Additionally, the Federal Open Market Committee will hold its two-day policy meeting this week on Tuesday and Wednesday with central bank officials expected to reaffirm plans to only adjust bond purchases and the target for its benchmark interest rate when the economy achieves "substantial further progress" toward its employment and inflation goals. With economic recovery evolving from forecast to reality however, markets will increasingly scrutinize Fed language for a potential hint at when the central bank will eventually tighten money flow through higher rates. Fed's Chief Jerome Powell said earlier this month the central bank would give plenty of time and signals before tapering its $120 billion a month purchases of Treasuries and mortgage bonds.
The FOMC policy statement will be released 2 p.m. ET Wednesday, with Powell holding a virtual press conference 30 minutes later.
Economic data released since mid-March show an improving labor market with significant job gains last month and business activity in both manufacturing and service industries accelerated to multiyear highs. An eye-popping jump in retail sales last month further supported the thesis that the end of pandemic-related restrictions will trigger a surge of pent-up demand from consumers, powering a robust recovery.
The Atlanta Fed's GDPNow estimate for real gross domestic product growth in the first quarter stands at 8.3%, however some economists suggest that figure likely exceeds 9%. Bureau of Economic Analysis will release the first reading of the first quarter U.S. GDP 8:30 a.m. ET Thursday.

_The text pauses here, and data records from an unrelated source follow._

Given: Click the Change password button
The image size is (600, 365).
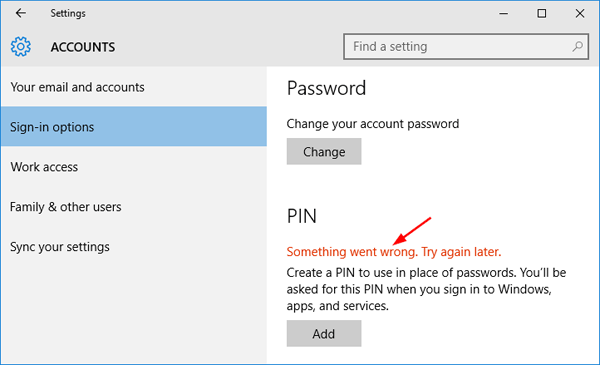Looking at the screenshot, I should [x=324, y=152].
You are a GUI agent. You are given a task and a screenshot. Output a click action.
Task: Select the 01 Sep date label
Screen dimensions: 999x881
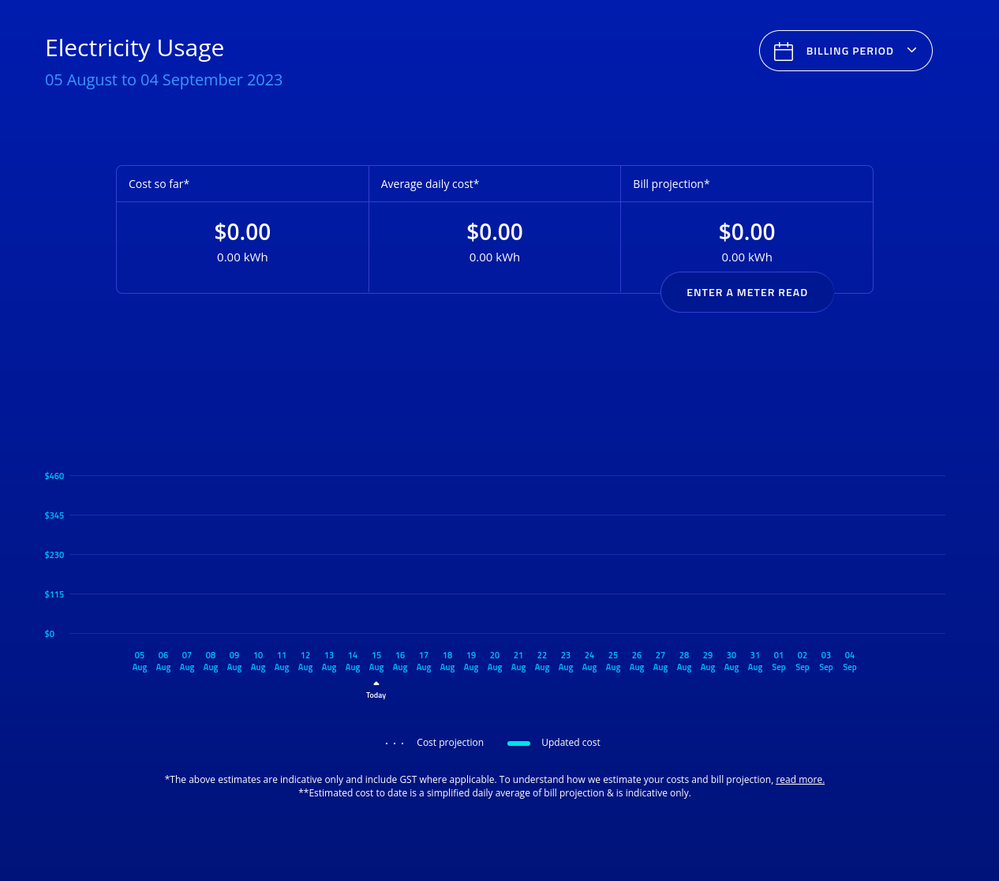tap(778, 661)
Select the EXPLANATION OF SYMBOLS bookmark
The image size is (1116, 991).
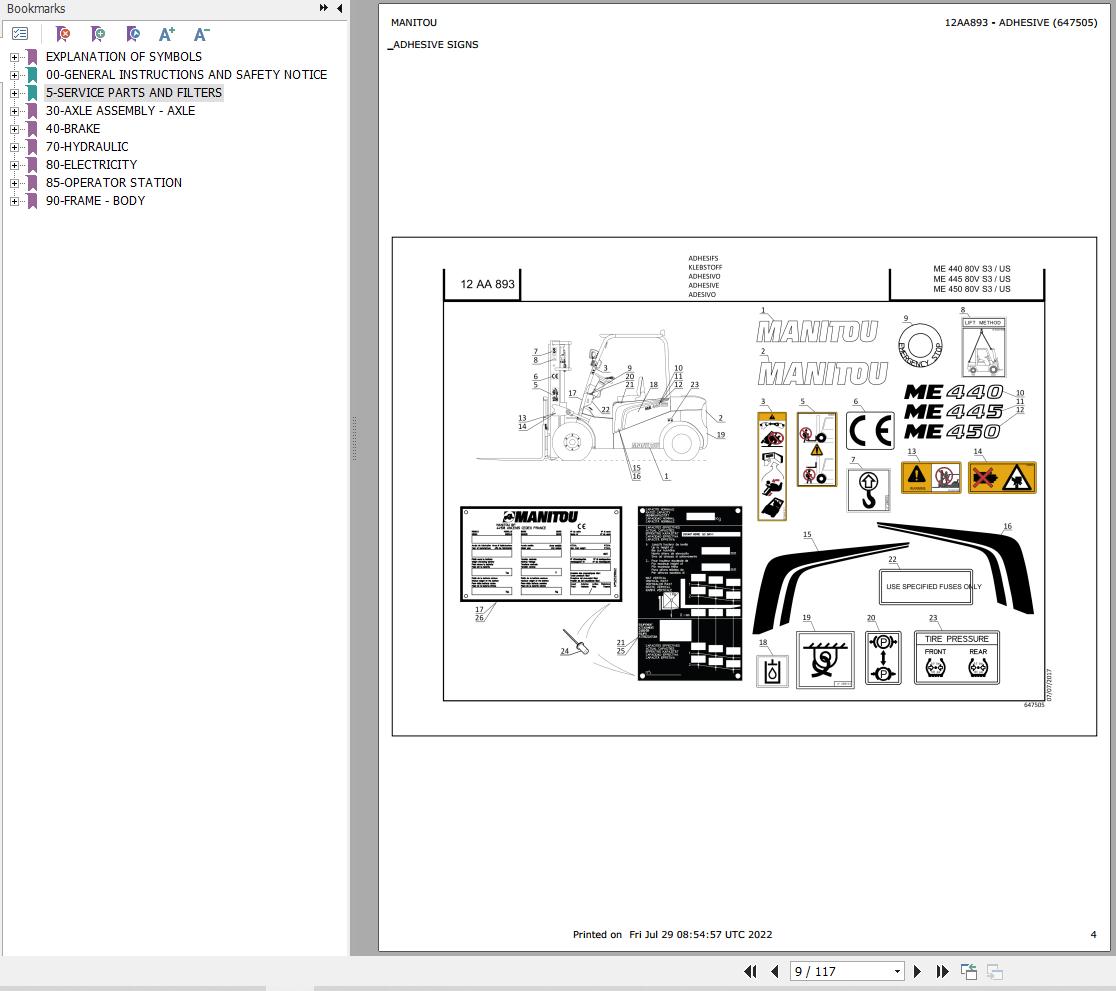pyautogui.click(x=124, y=56)
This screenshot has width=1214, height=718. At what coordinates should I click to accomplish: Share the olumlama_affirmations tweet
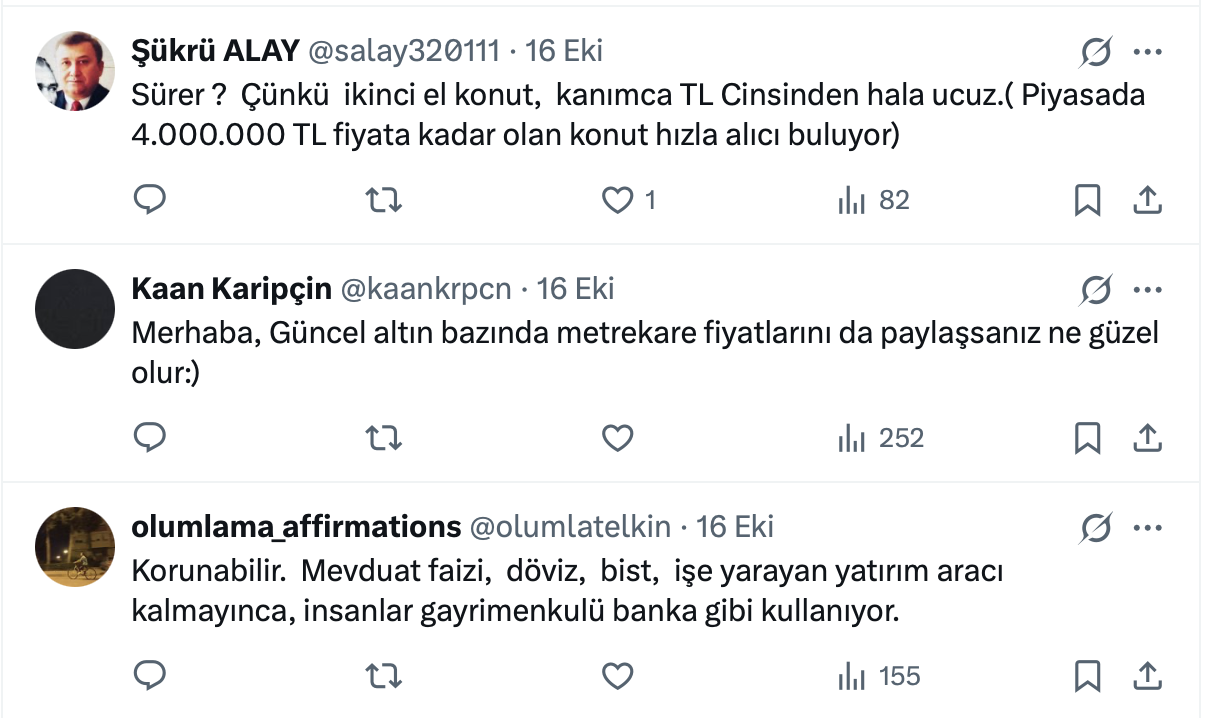(x=1147, y=676)
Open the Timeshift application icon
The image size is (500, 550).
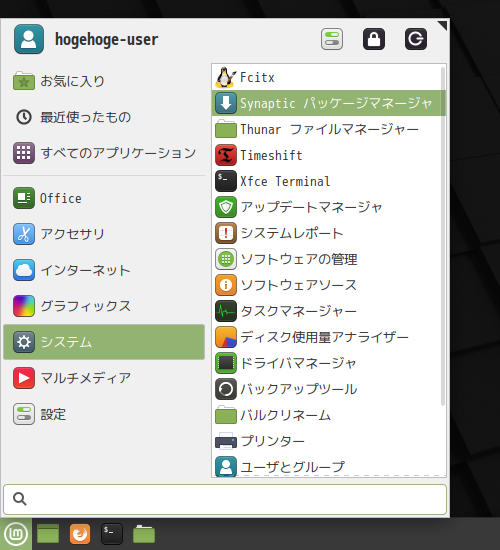tap(226, 155)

On the economic calendar Monday, durable goods orders for March, set for an 8:30 a.m. ET release, are expected to have jumped 2.2% from a negative 1.1% in the prior month. Durable goods orders are a subset of retail sales, which exploded 9.8% last month compared with expectations for a gain of 6.1% as many consumers likely spent their $1,400 government stimulus checks mostly disbursed in March.
Despite the upbeat sentiment for economic gains in the United States, oil prices tumbled overnight amid pressured from surging COVID-19 cases and renewed lockdown measures in India and Japan, the world's third and fourth largest oil consumers. S&P Global Platts cut India's 2021 demand forecast for oil products by 9% on Monday to 400,000 barrels per day (bpd) now compared to 440,000 bpd estimated last month. As several states went into lockdown, Platts believes India's gasoline consumption is expected to drop in the near-term to around 700,000 bpd in April.
Given the worsening outlook, it's likely that the lockdowns could be in place for several weeks or even a couple of months, according to analysts. Prime Minister Narendra Modi has however ruled out the possibility of a second nationwide lockdown.
In Japan, a third state of emergency in Tokyo, Osaka, and two other regions began on Sunday, affecting nearly a quarter of the population.
Evolving demand saturation in Asia will likely be the focus of OPEC+ ministerial meeting held on Wednesday this week, but most analysts expect the group will go ahead with its decision to ease output restrictions. OPEC+ agreed to ease production curbs by 350,000 bpd each in both May and June, and a further 400,000 bpd in July.
In early trade, NYMEX June West Texas Intermediate futures fell $0.91 to near $61.21 bbl, and ICE June Brent futures declined $1.03 to trade just above $65 bbl. NYMEX May ULSD futures dropped 2.38 cents at $1.8497 gallon, while May RBOB futures moved down 3.49 cents or 1.8% to $1.9608 gallon.